I think the idea of a get together is a great idea but personally I do believe there should be, not rules but some semblance of order (if you know what I mean). Let me clarify.... Not everyone is the same so you should understand other peoples wants and needs. Some people want a chat and a drink and a good social, whilst others like a chat and their own space and an early night with peace and quiet and party animals should respect their wants and needs.

I hate anything "militarian" (is that the right word) saluting the flag and all that. I like relaxing and having a good time but also knowing I can peace and sanctuary if thats what I choose.

Just my thoughts though you did ask :? :? :?

Johnny F


----------



## moblee

Steve.
I think johnny has summed up the concept of meets admirably.I
think people need a sort of leader figure,rather than the headless
chicken scenario.
IMHO there needs to be a figure of control,as johnny said a
greeter/meeter role.
I personally would love to put faces to the names of people
I talk to.


----------



## Velvettones

hi chaps - meets should be simple - whilst i'm happy to tell people where i'll be i'm not sure i'd want to be a _figurehead_, although i'd be perfectly happy to give people information about the place to the extent possible, i wouldn't want the job of entertainments manager or big brother for the weekend.

hopefully people on MHF have enough common sense to not get into mischief ("last person to post" acknowledged) and respect others space.

from what i've seen of rallies (total of 1!) everyone i've met seemed perfectly capable of finding people of similar interests, to talk and relate to - and the merry troop all gathered around a single van for their singsong. whilst toni was happily falling over drunk in the van.

the person who posts the meet onsite should be willing to be the designated leader figure, although as we are all there for a holiday they should feel perfectly ok to sit and read a book all weekend if desired, otherwise it would put people off suggesting them (toni is very shy)

i agree that meets can be held on the same day as other meets or rallies - by having multiple meets people can go to the place that takes their fancy - or is close to home, which would benefit us northerners as the majority of rallies appear to be towards the south coast (although nice is a few hundred miles away)

i also agree they should be on the front page - possibly not in the same format as rallies as there may be too many meets to list like that - how about a meets finder - by region and date range? or even a type of holiday (if you know a nice lake then a fishing hol - if theres plenty of walks then walking hol, if mountains then mountain climbing, boating archery orienteering etc etc, there are all kinds of ways to categorise them)

toni doesn't like searching by category - she thinks it's too complicated, and would prefer a simple calendar with meets listed, on the front page

just my 2 cents (or 50p's worth looking at it)

Mark


----------



## 88781

Mark, moblee and the mad one  I totally agree with how you all see a meet should/should not be run, and would like to see them in a higher profile on the front page.

Supplied material →
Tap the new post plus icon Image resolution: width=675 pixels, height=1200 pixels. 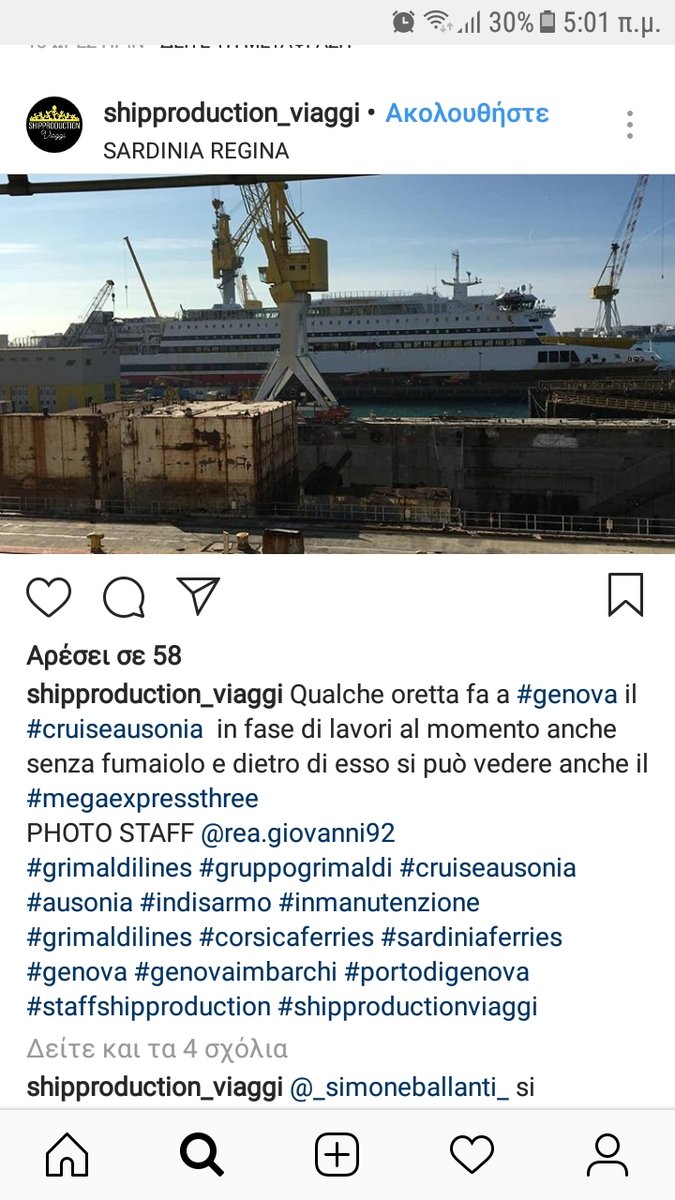coord(337,1156)
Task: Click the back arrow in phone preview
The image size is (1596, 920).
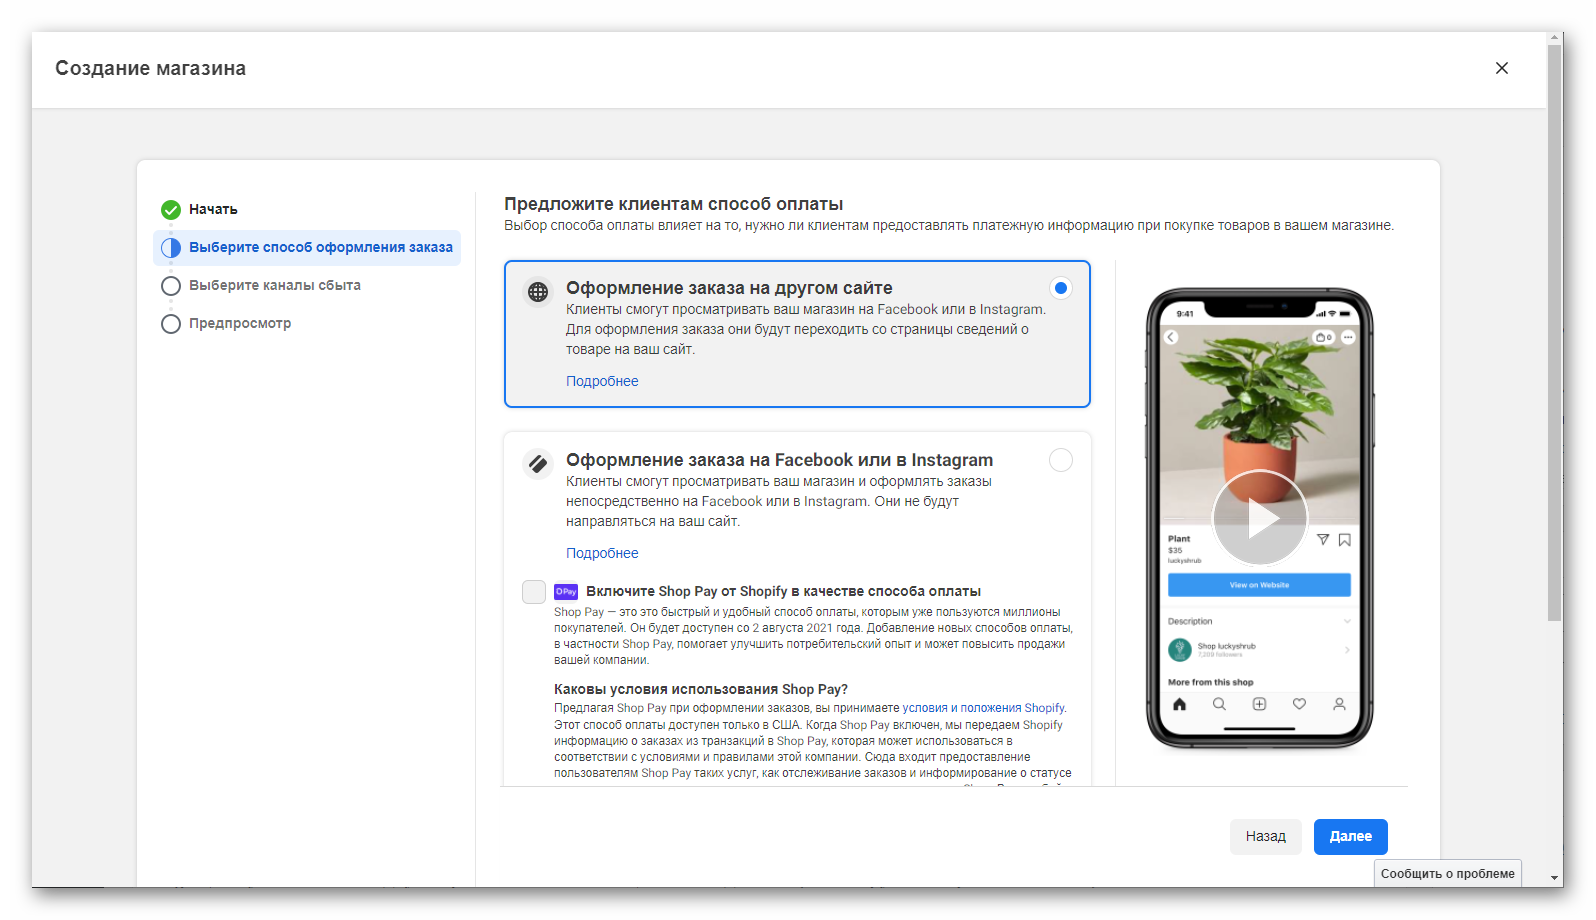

To do →
1/ In the forum thread about meets, copy the passage from "hi chaps - meets" to "in the van." word for word.
2/ List every name that appears as a heading over a post in the forum thread about meets.

Solutions by task →
1/
hi chaps - meets should be simple - whilst i'm happy to tell people where i'll be i'm not sure i'd want to be a _figurehead_, although i'd be perfectly happy to give people information about the place to the extent possible, i wouldn't want the job of entertainments manager or big brother for the weekend.

hopefully people on MHF have enough common sense to not get into mischief ("last person to post" acknowledged) and respect others space.

from what i've seen of rallies (total of 1!) everyone i've met seemed perfectly capable of finding people of similar interests, to talk and relate to - and the merry troop all gathered around a single van for their singsong. whilst toni was happily falling over drunk in the van.

2/
moblee
Velvettones
88781